_What this task involves:_ Turn the lines of the entries below into a numbered list, skipping any blank lines and leaving out the pictures.

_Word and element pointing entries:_
^^^^^^^^^^^^^^^^

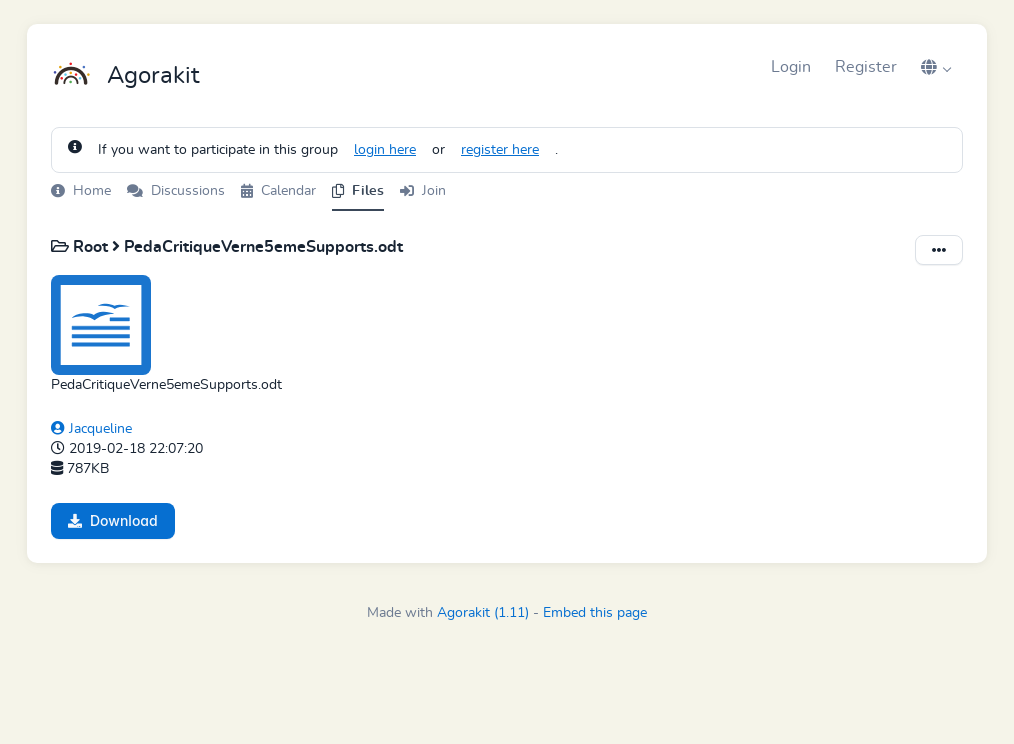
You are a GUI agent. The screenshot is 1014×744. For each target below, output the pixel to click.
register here (500, 150)
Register (866, 67)
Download (113, 520)
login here (385, 150)
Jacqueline (91, 429)
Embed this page (595, 613)
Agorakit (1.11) (483, 613)
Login (791, 67)
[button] (936, 67)
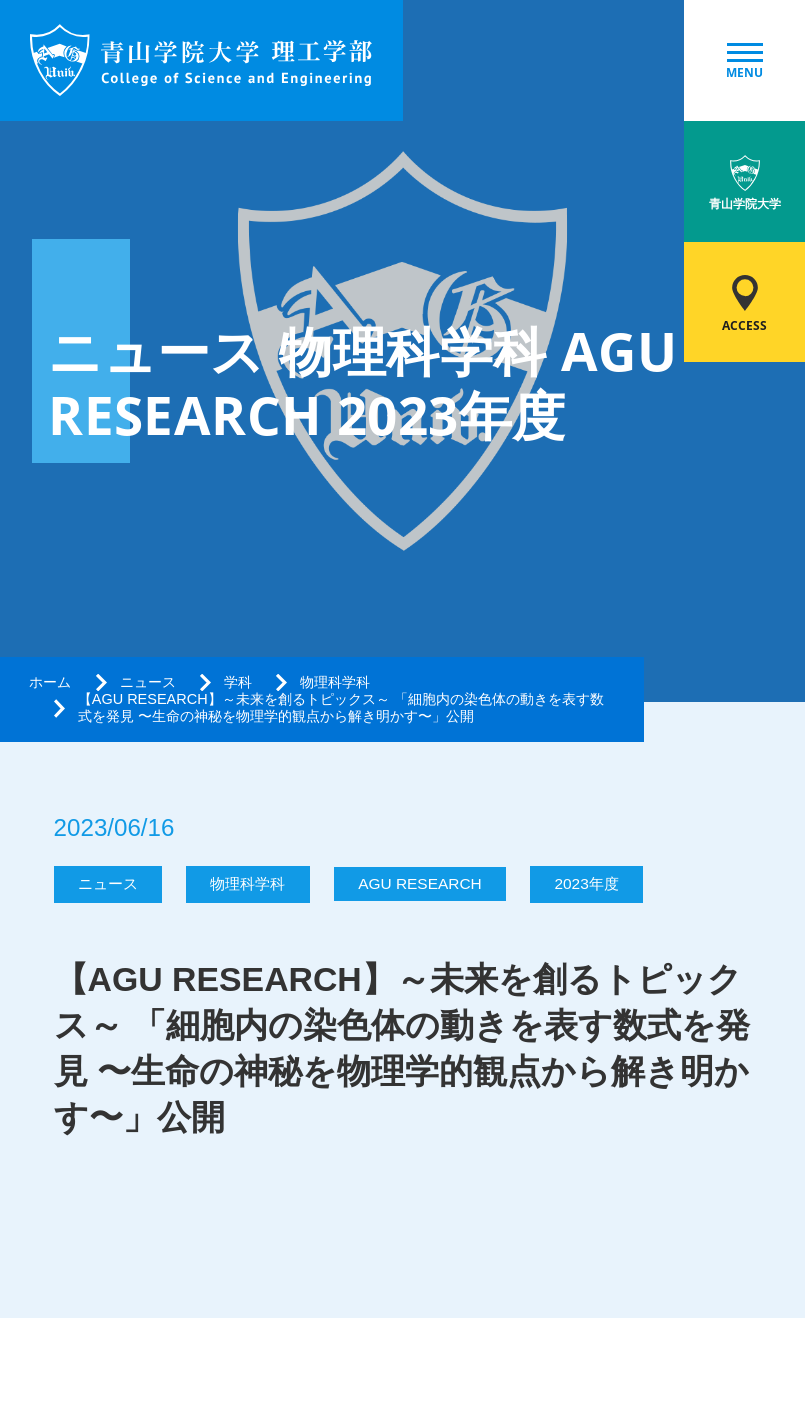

^^^^^^^^^^^^^^^^

_Solved exercise:_
1. You are a GUI agent. The screenshot is 1014×744. For each target below, output the pixel to click.
2. register here (500, 150)
3. Register (866, 67)
4. Download (113, 520)
5. login here (385, 150)
6. Jacqueline (91, 429)
7. Embed this page (595, 613)
8. Agorakit (1.11) (483, 613)
9. Login (791, 67)
10. [button] (936, 67)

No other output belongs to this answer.